#### Exercise goal
An exact copy is required of the lines running from the one that contains "Open the Electronics search category dropdown" to the end of the material, both ends included, with pictures omitted.

#### Records supplied
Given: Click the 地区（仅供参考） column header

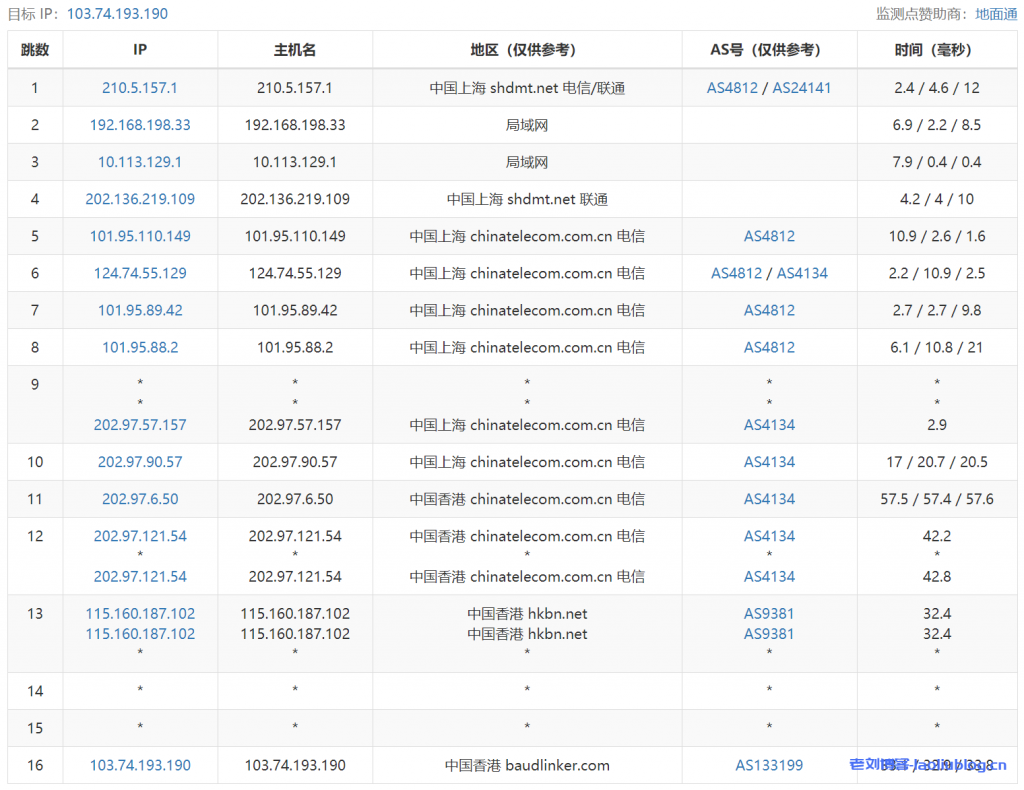Looking at the screenshot, I should (x=527, y=50).
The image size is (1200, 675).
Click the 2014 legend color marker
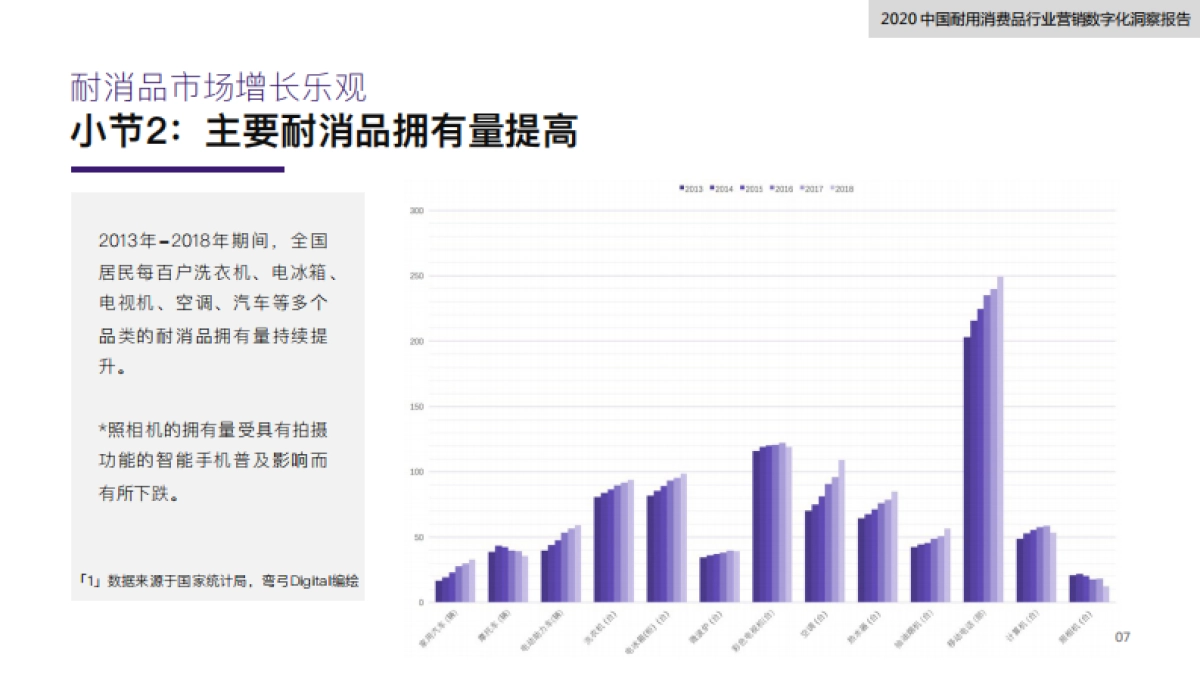tap(712, 187)
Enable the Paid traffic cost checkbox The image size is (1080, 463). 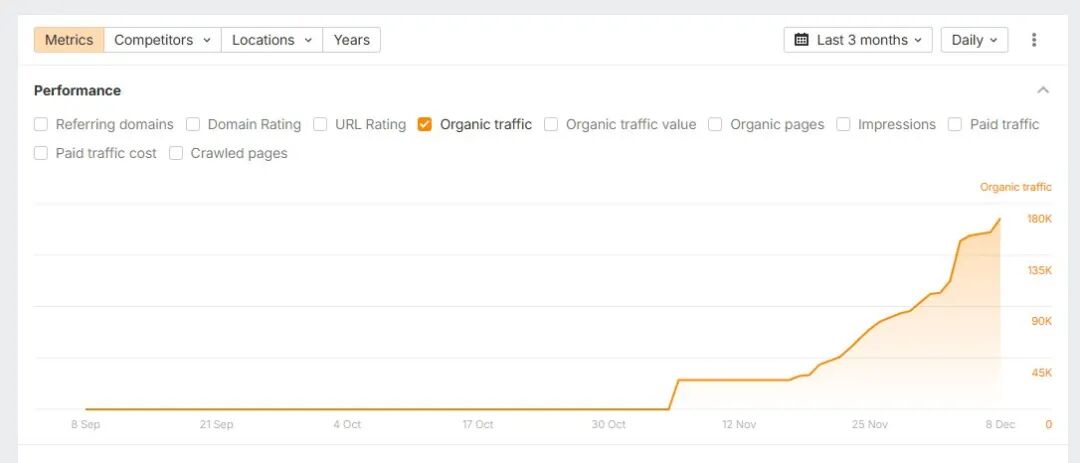pyautogui.click(x=41, y=153)
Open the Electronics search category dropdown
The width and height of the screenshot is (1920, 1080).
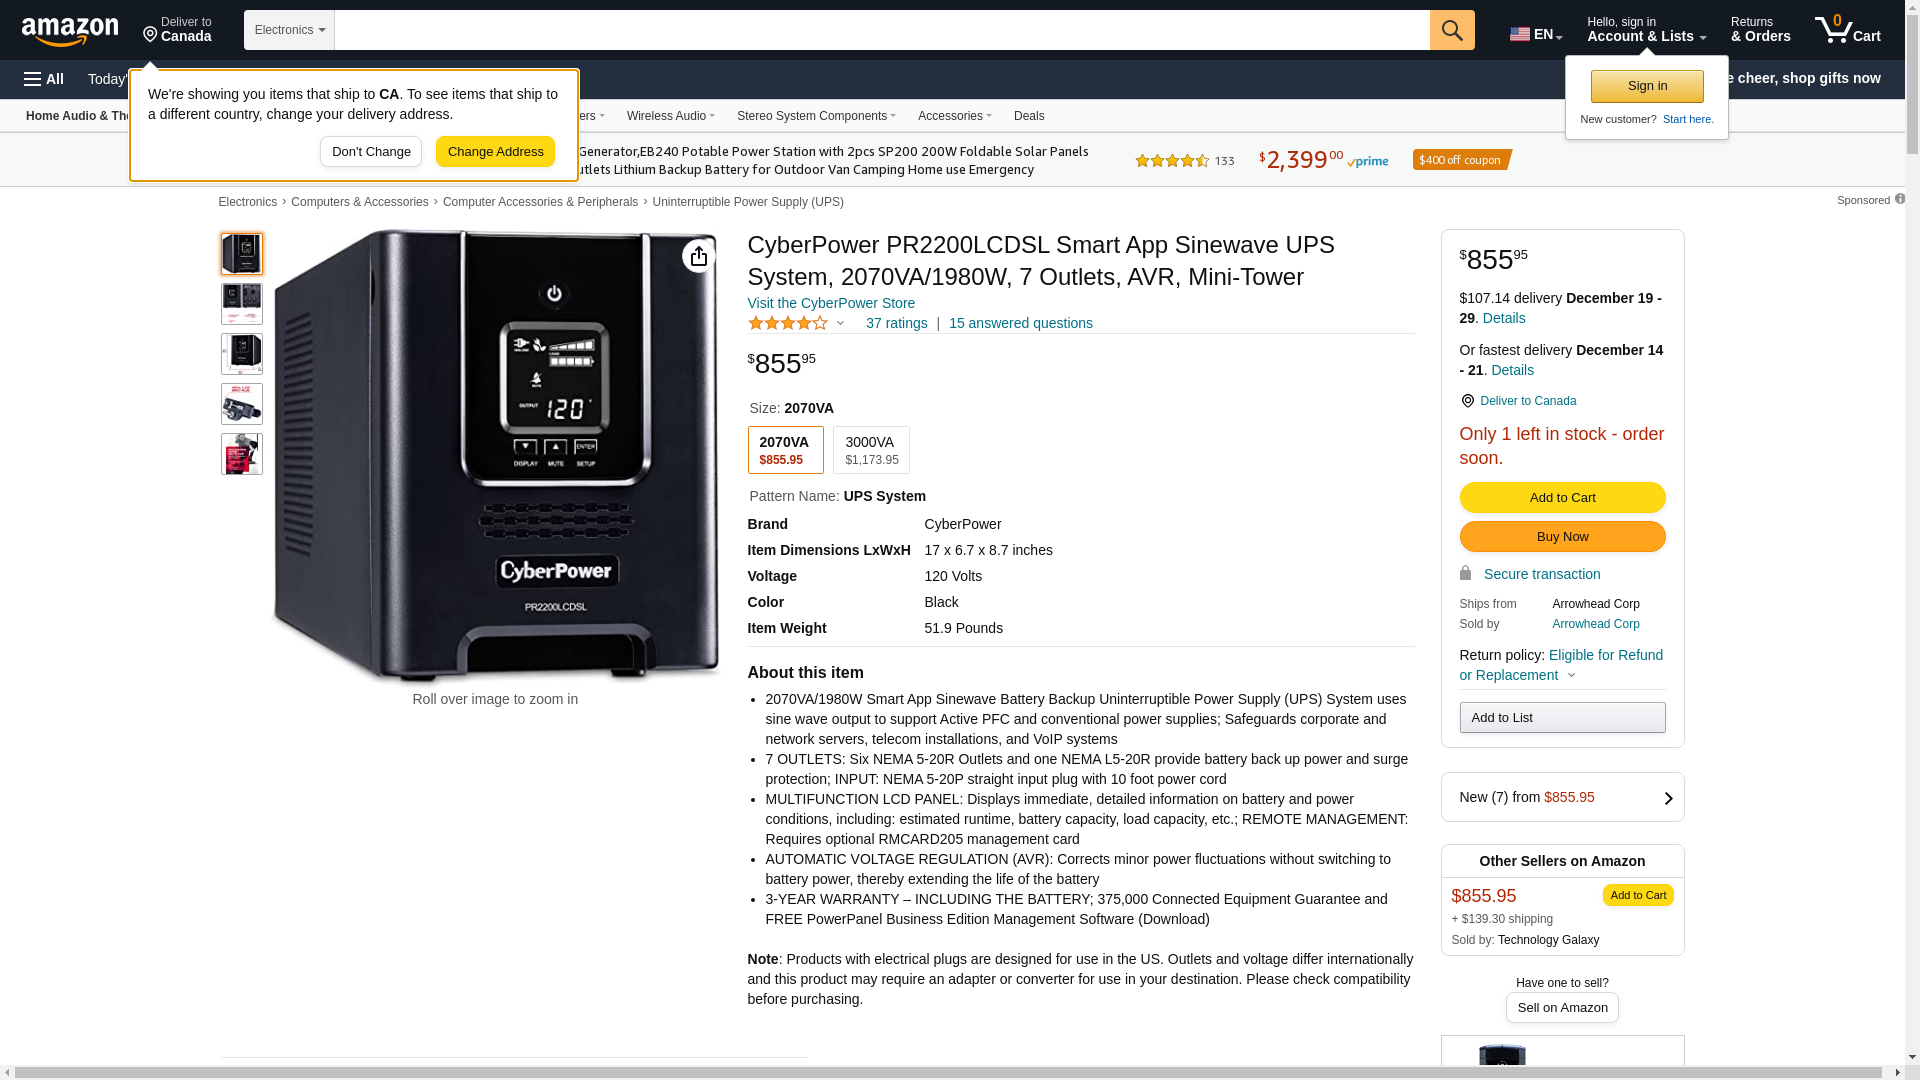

#### The completed task
Open the Electronics search category dropdown
The width and height of the screenshot is (1920, 1080).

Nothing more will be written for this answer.